▶ [Your instructions]: The lines to transcribe begin with the one containing "The width and" and end with the last line below; reproduce them exactly, without the pictures.

▶ [Items from a data source]:
▼

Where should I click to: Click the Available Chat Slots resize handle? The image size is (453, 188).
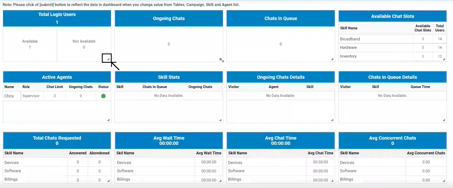pyautogui.click(x=444, y=59)
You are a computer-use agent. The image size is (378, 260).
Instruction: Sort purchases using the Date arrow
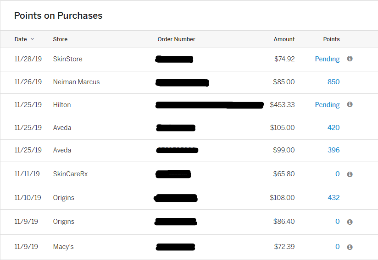[x=32, y=39]
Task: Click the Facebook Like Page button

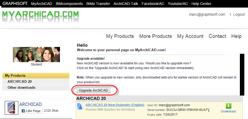Action: click(31, 111)
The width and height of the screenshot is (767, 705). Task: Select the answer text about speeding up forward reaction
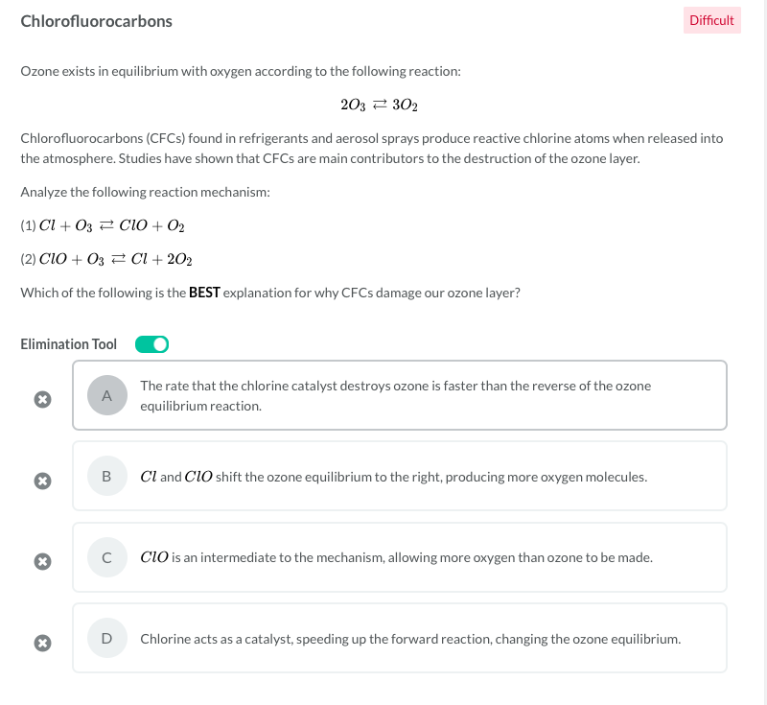410,638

▲

▶ [Task solution]:
The width and height of the screenshot is (767, 705). Task: Select the answer text about speeding up forward reaction
410,638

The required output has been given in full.